[PATCH v4 1/2] eal: support dmabuf
Cliff Burdick
cburdick at nvidia.com
Thu Apr 23 19:06:09 CEST 2026
> [-----Original Message-----
> From: Burakov, Anatoly <anatoly.burakov at intel.com>
> Sent: Thursday, February 12, 2026 5:58 AM
> To: Cliff Burdick <cburdick at nvidia.com>; dev at dpdk.org
> Cc: NBU-Contact-Thomas Monjalon (EXTERNAL) <thomas at monjalon.net>
> Subject: Re: [PATCH v4 1/2] eal: support dmabuf]()
>
> External email: Use caution opening links or attachments
>
>
> On 2/4/2026 4:50 PM, Cliff Burdick wrote:
> > dmabuf is a modern Linux kernel feature to allow DMA transfers between
> > two drivers. Common examples of usage are streaming video devices and
> > NIC to GPU transfers. Prior to dmabuf users had to load proprietary
> > drivers to expose the DMA mappings. With dmabuf the proprietary
> > drivers are no longer required.
> >
> > A new api function rte_extmem_register_dmabuf is introduced to create
> > the mapping from a dmabuf file descriptor. dmabuf uses a file
> > descriptor and an offset that has been pre-opened with the kernel. The
> > kernel uses the file descriptor to map to a VA pointer. To avoid ABI
> > changes, a static struct is used inside of eal_common_memory.c, and
> > lookups are done on this struct rather than from the rte_memseg_list.
> >
> > Ideally we would like to add both the dmabuf file descriptor and
> > offset to rte_memseg_list, but it's not clear if we can reuse existing
> > fields when using the dmabuf API.
> >
> > We could rename the external flag to a more generic "properties" flag
> > where "external" is the lowest bit, then we can use the second bit to
> > indicate the presence of dmabuf. In the presence of the flag for
> > dmabuf we could reuse the base_va address field for the dmabuf offset,
> > and the socket_id for the file descriptor.
> >
> > Signed-off-by: Cliff Burdick <[cburdick at nvidia.com](mailto:cburdick at nvidia.com)>
> > ---
>
> Hi,
>
> A few random thoughts about the patchset.
>
> For one, this API is obviously Linux-only. This in itself is not a problem (we do have VFIO API...) but I would really like to avoid that if possible.
>
> For another, I don't see any support for secondary processes - the dmabuf array is process-local, and calling register() from secondary process would presumably either fail or create a duplicate segment, depending on exactly what you pass into the register call. If this scenario isn't supported, it should at least be explicitly disallowed and documented to be such.
>
> My biggest concern is that this is creating another type of external memory segment and thus segregating the API, but isn't doing it in a way that is generic. I can see a valid usecase for this, but what we're essentially doing here is storing some metadata together with the segment. So, perhaps, this is what we should do? That would seem like a cleanest solution for me, and it would extend usefulness of the API to other use cases where there may be a requirement to store some metadata/fd/whatever with the segment.
>
> You could then build another API on top of this (a library?) that would handle things like secondary process synchronization with IPC, so that you have all fd's valid in all processes.
>
> Thoughts?
> --
> Thanks,
> Anatoly
Hi Anatoly, sorry for the delay. It is true that it's Linux-only. I did not see either BSD or Windows having an equivalent to dmabuf, but I'm not very familiar with them.

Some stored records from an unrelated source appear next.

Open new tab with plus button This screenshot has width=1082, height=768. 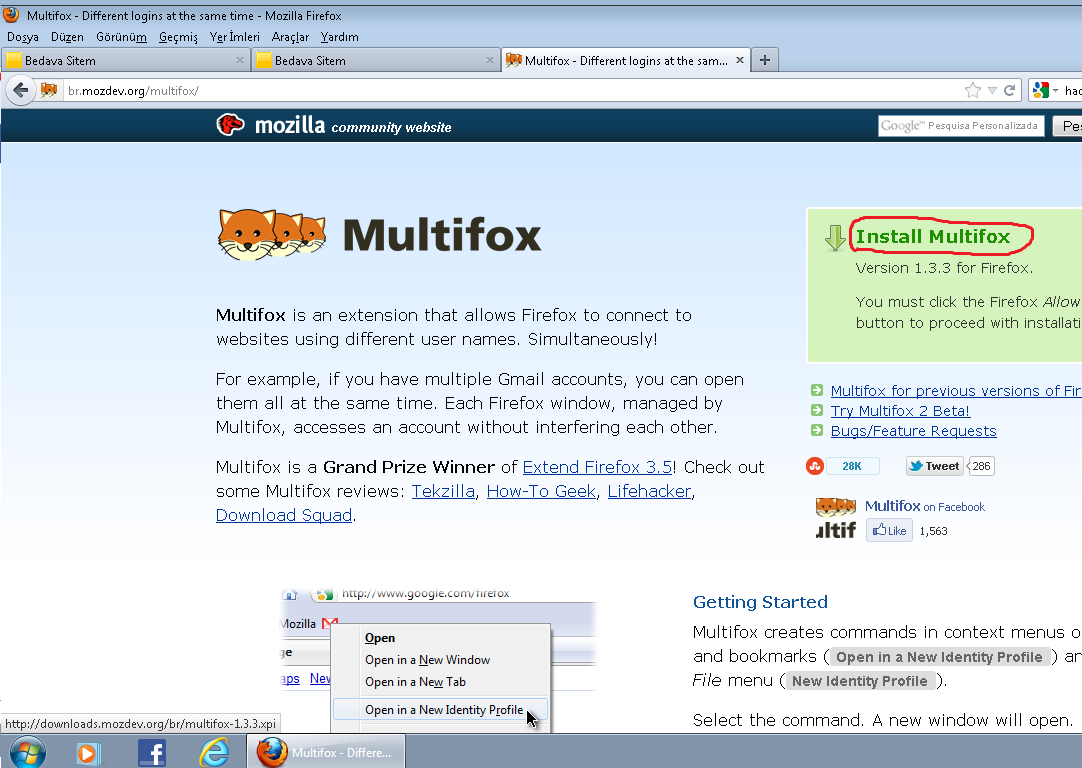765,60
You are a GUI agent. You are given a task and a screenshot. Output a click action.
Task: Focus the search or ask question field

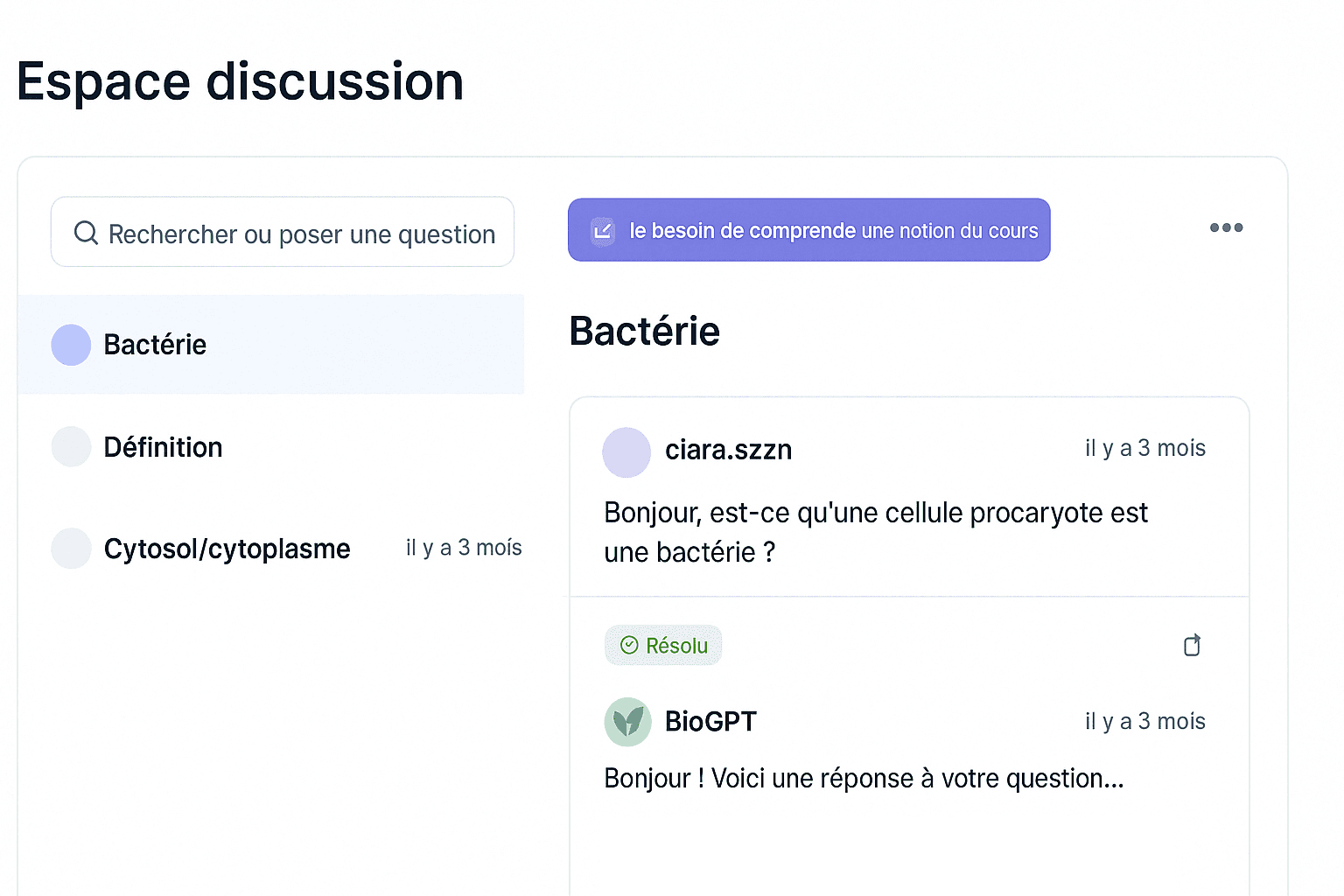pyautogui.click(x=282, y=232)
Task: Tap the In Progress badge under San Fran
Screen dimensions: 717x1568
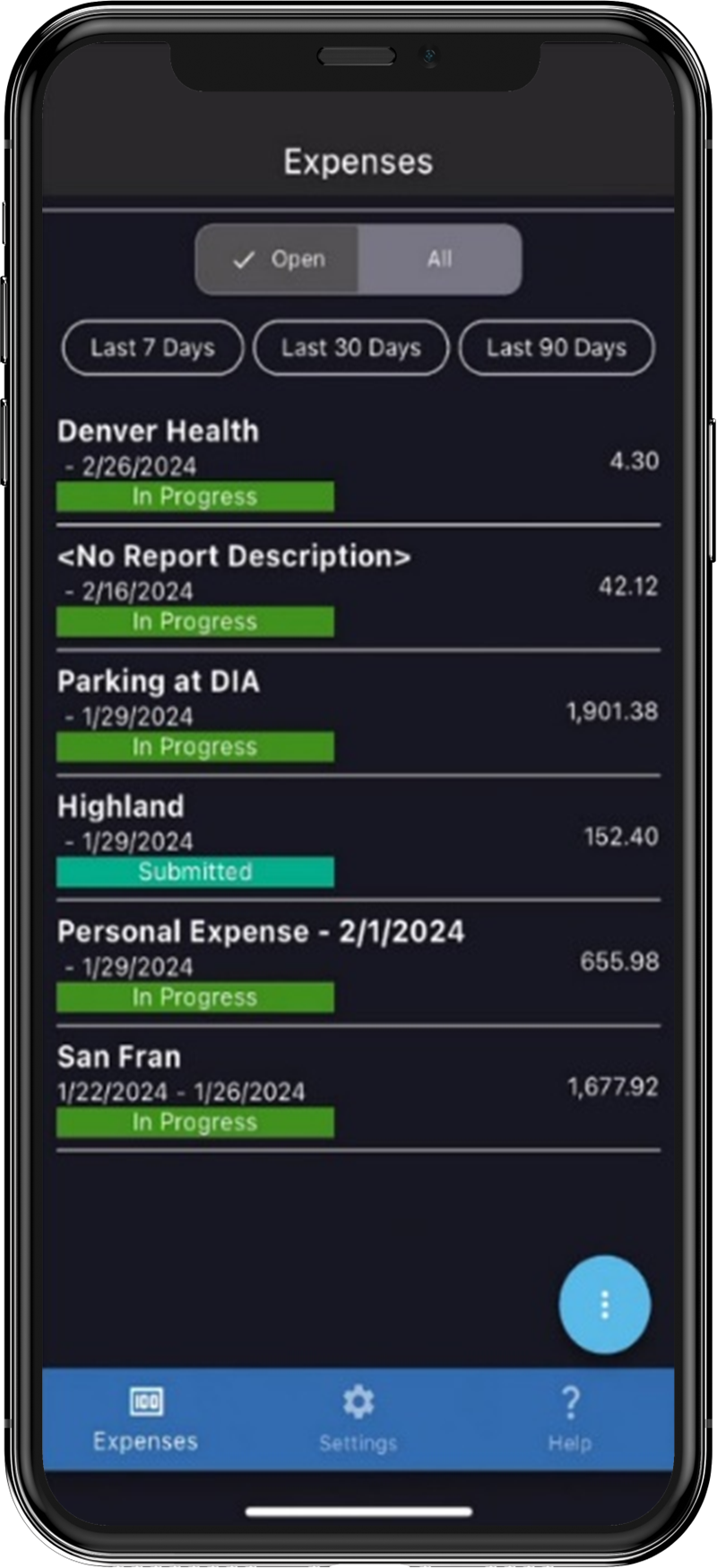Action: tap(195, 1123)
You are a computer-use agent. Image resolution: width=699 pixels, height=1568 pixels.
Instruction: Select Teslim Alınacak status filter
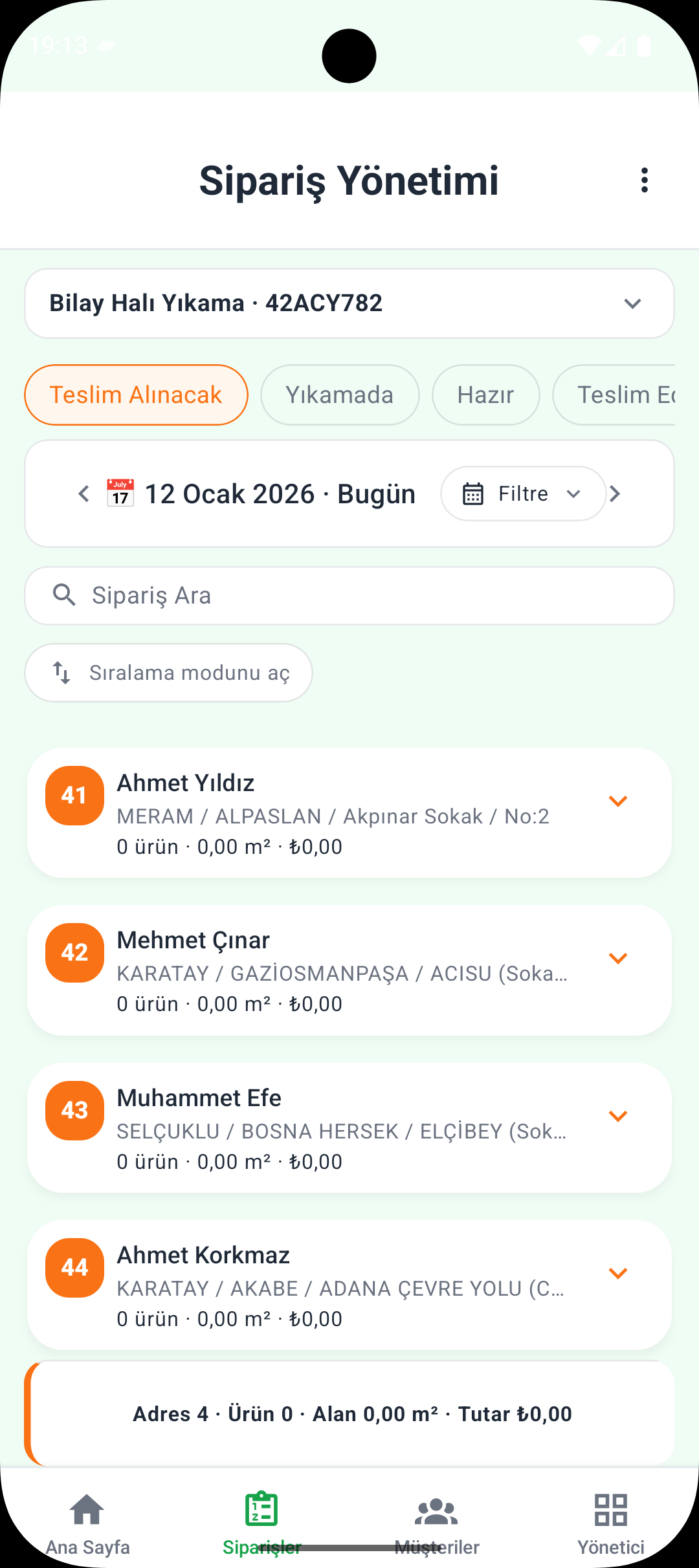coord(136,395)
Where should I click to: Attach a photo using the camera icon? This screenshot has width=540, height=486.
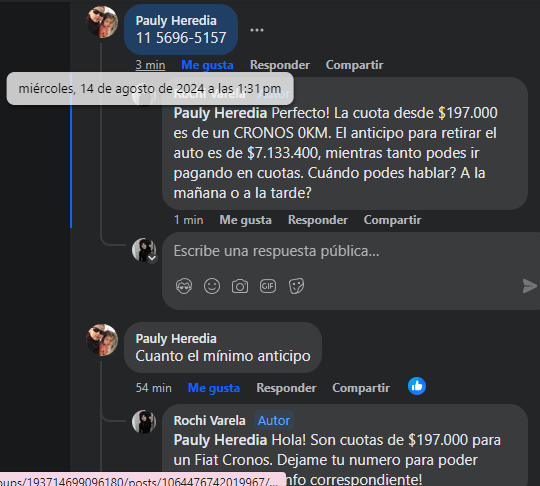pyautogui.click(x=240, y=286)
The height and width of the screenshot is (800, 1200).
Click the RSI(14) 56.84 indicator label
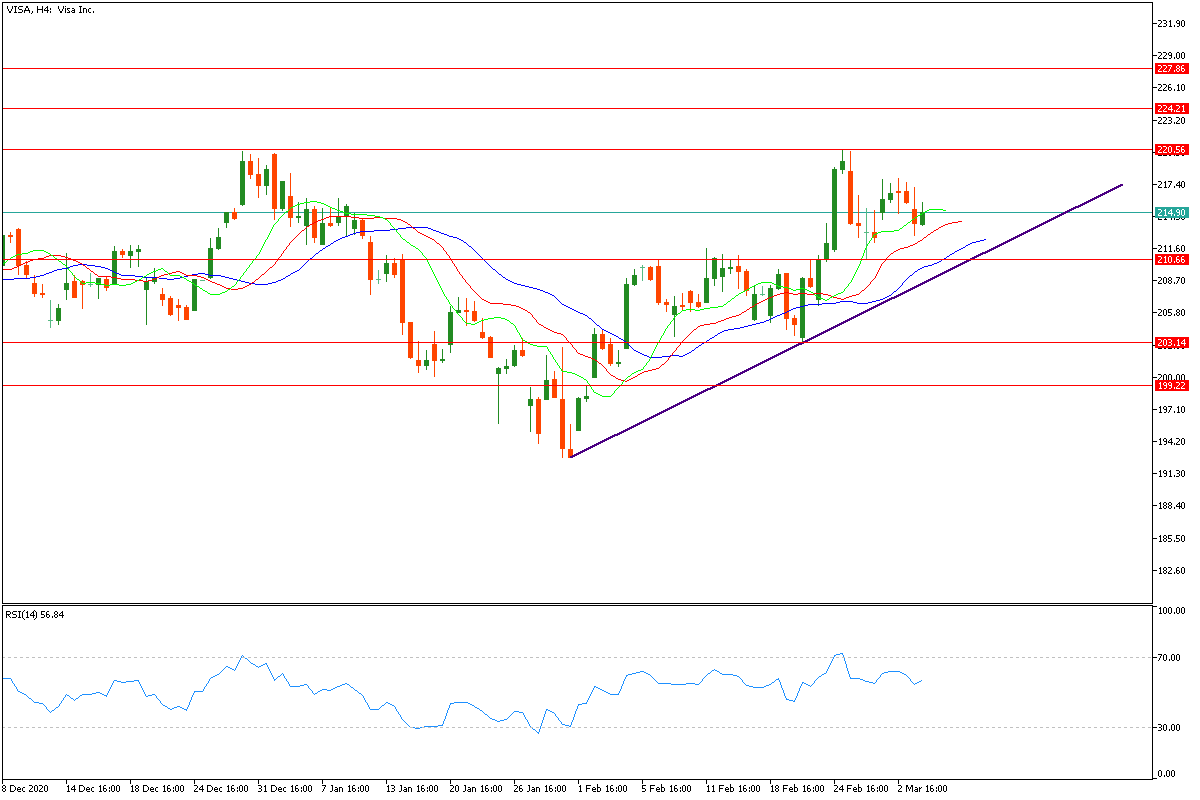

Adding support for secondary processes is something I'd rather delay for a later release if possible since it could be a lot more work. I can add a guard that says it's not supported if a secondary process calls the register function.
For a more generic API are you suggesting something like rte_extmem_register_ex() that would take an enum type along with some opaque metadata, of which DMABUF is one type?